Even weigerde mijn brein het beeld te vertalen. Ik staarde naar de glanzende pagina, naar Marcus in een maatpak, leunend tegen een glazen balustrade, met de skyline van de stad op de achtergrond. De kop luidde: « Jonge oprichters revolutioneren fintech. » Daaronder stond, in kleinere letters, zijn naam.
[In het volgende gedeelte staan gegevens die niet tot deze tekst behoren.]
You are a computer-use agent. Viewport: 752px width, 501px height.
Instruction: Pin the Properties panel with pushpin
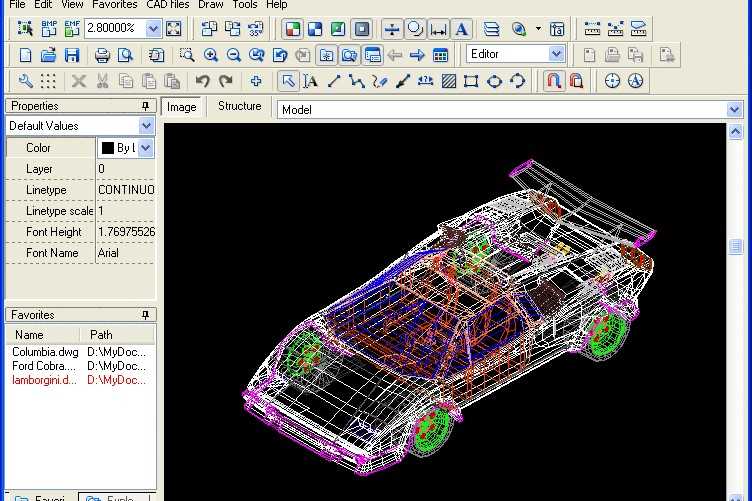coord(146,106)
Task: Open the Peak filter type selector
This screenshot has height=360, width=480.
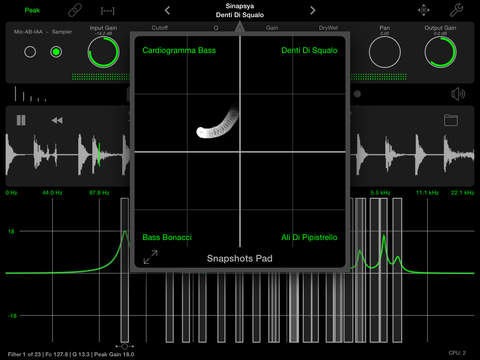Action: coord(32,10)
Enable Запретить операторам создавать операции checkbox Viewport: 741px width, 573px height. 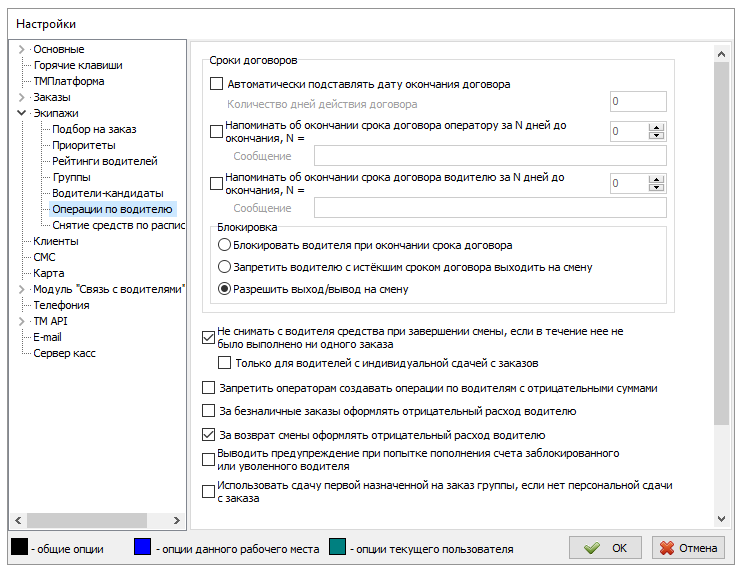[x=208, y=388]
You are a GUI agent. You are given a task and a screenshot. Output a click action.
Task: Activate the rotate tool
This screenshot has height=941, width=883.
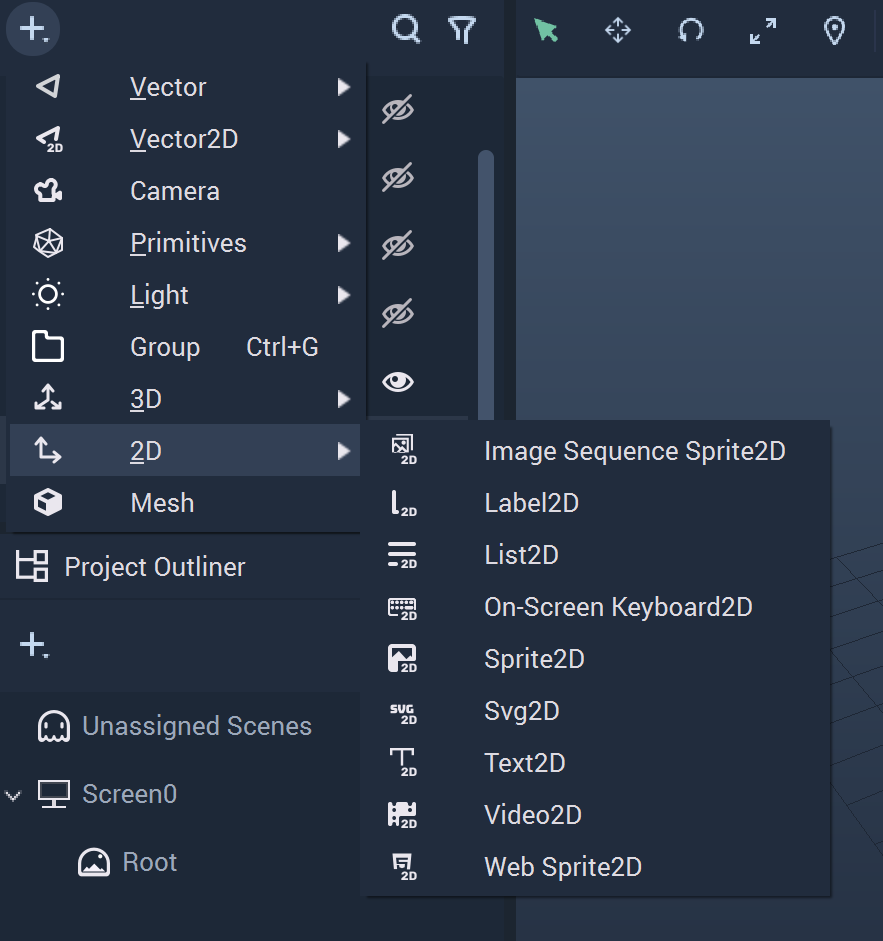(690, 30)
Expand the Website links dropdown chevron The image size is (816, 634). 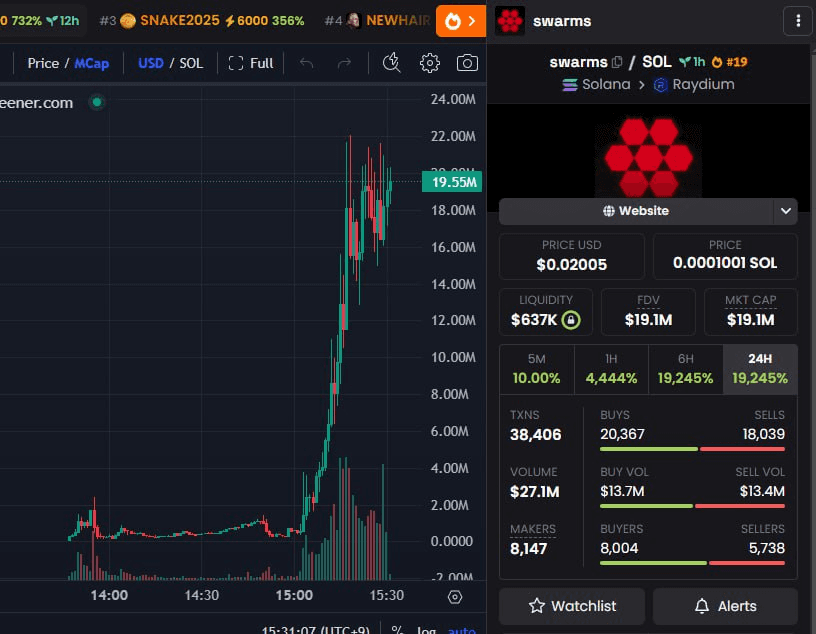tap(786, 211)
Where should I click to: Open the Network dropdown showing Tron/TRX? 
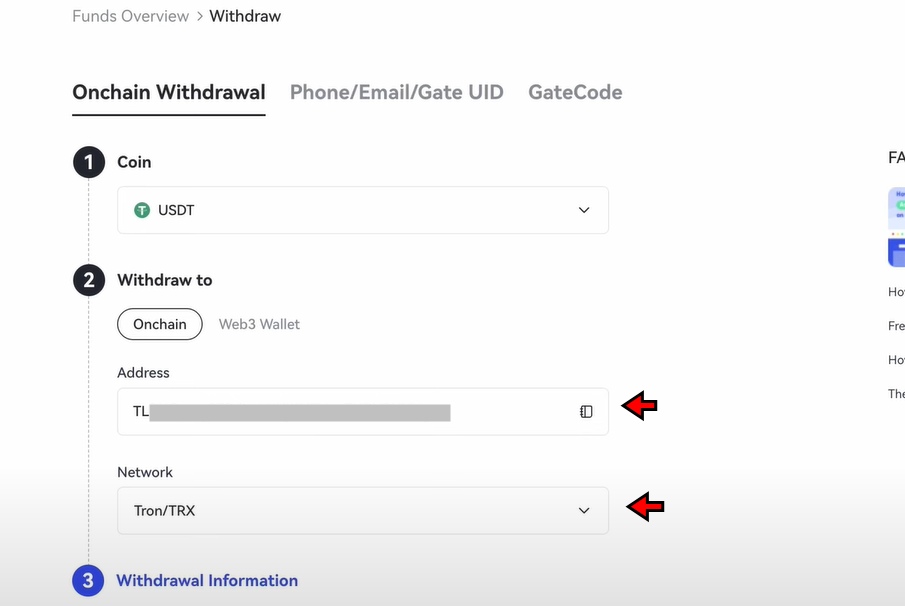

Mijn handen trilden toen ik door het artikel bladerde. Ik zag hem weer, op foto’s die ik nog nooit eerder had gezien – op een podium, met een microfoon; in een kantoor met ramen van vloer tot plafond; achter een whiteboard vol cijfers en pijlen. De woorden vervaagden toen ik ze las: hij bouwde een financieel technologiebedrijf in zijn studentenhuis… een overname… twee jaar voordat we elkaar ontmoetten… een deal van acht cijfers.
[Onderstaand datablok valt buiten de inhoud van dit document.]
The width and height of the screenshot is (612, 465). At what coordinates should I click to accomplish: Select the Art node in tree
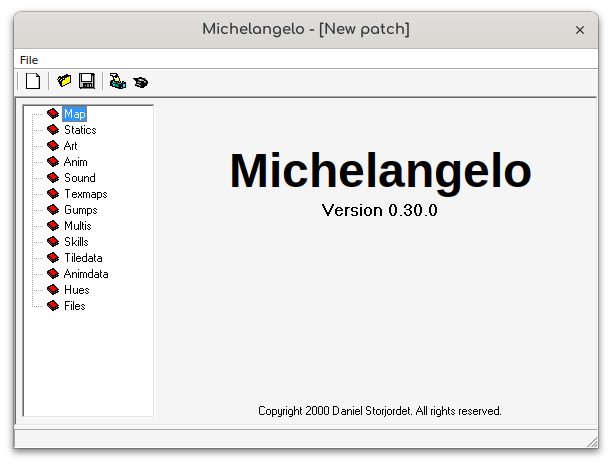pyautogui.click(x=71, y=146)
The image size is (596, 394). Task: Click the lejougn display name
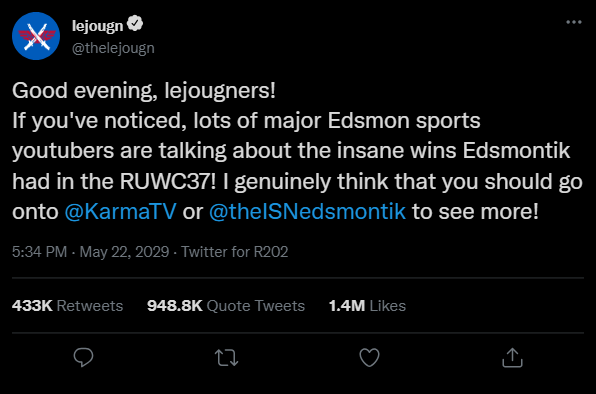coord(98,26)
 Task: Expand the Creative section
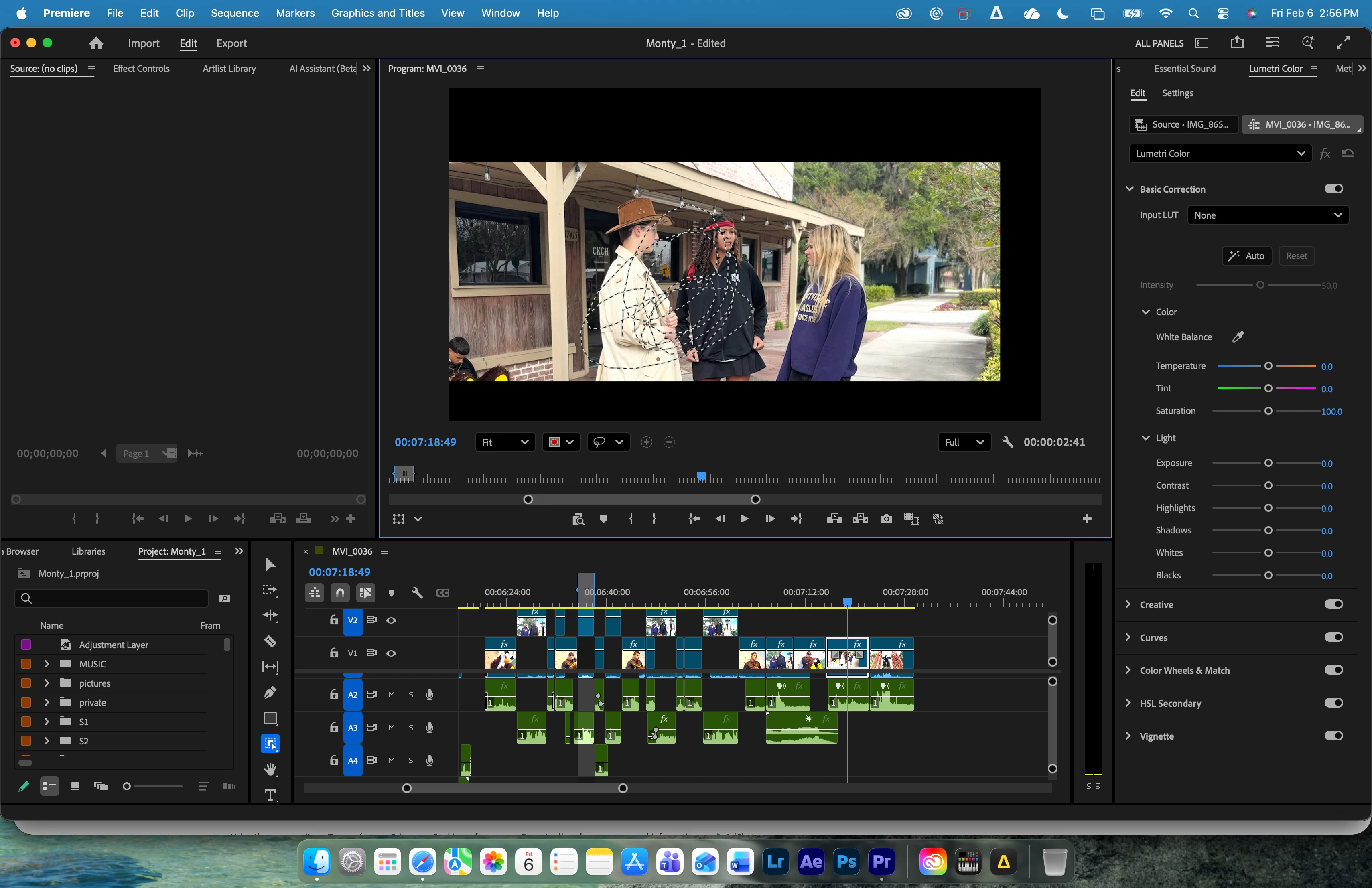click(x=1129, y=604)
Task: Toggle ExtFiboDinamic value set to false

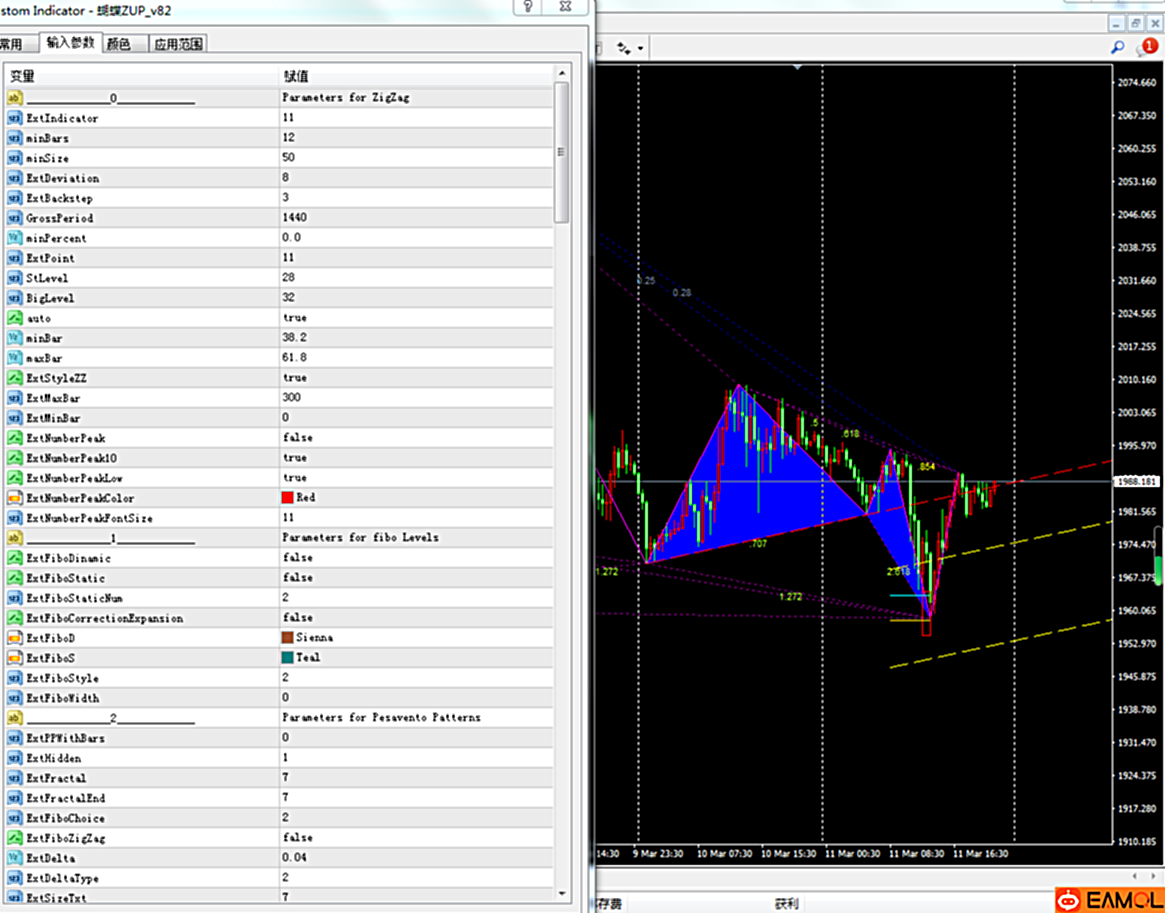Action: [297, 558]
Toen hij terugkwam in de eetkamer met twee mokken thee, trof hij me stijfjes zittend in een stoel aan met een opengeslagen tijdschrift op mijn schoot.
« Marcus, » zei ik, mijn stem klonk me onbekend in de oren. « Wat is dit? »
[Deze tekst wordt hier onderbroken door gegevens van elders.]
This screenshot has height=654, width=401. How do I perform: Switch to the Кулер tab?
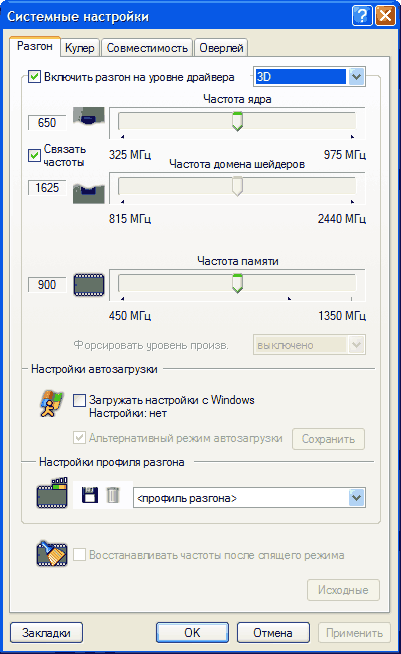click(x=80, y=48)
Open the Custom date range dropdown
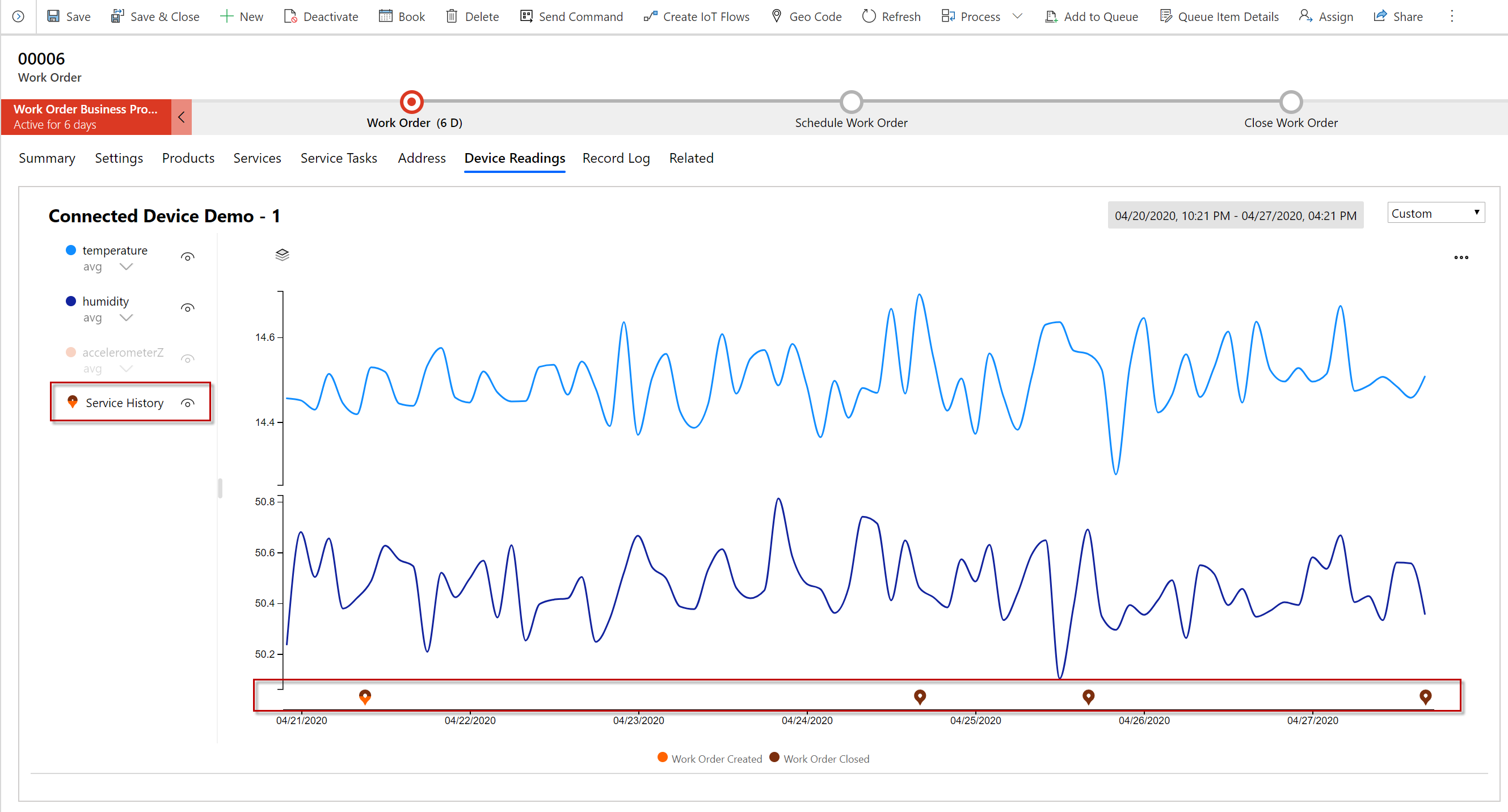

Hij verstijfde, ademde langzaam uit en zette de mokken met een zacht klingelend geluid neer. Even stond er berustend op zijn gezicht.
« Ik vroeg me al af wanneer dit zou uitkomen, » zei hij zachtjes. « Ik dacht dat ik het beter had verborgen. »
« Je staat op de cover van Forbes. »
« Ja. »
« Je bent… een bedrijf begonnen? Een fintechbedrijf? » Het woord klonk vreemd toen ik besefte wat het werkelijk betekende. « En je hebt het verkocht? Voor… acht cijfers? »
Hij krabde in zijn nek en keek even de andere kant op. « Dat deel klopt… min of meer. »
« Je zei dat je in de financiële wereld werkte. Ik dacht dat je bedoelde… »
« Bank? » Hij glimlachte flauwtjes, bijna verlegen. « Ja. De meeste mensen wel. »
« Waarom heb je het me niet verteld? » vroeg ik. « Een jaar lang, Marcus. Een heel jaar lang.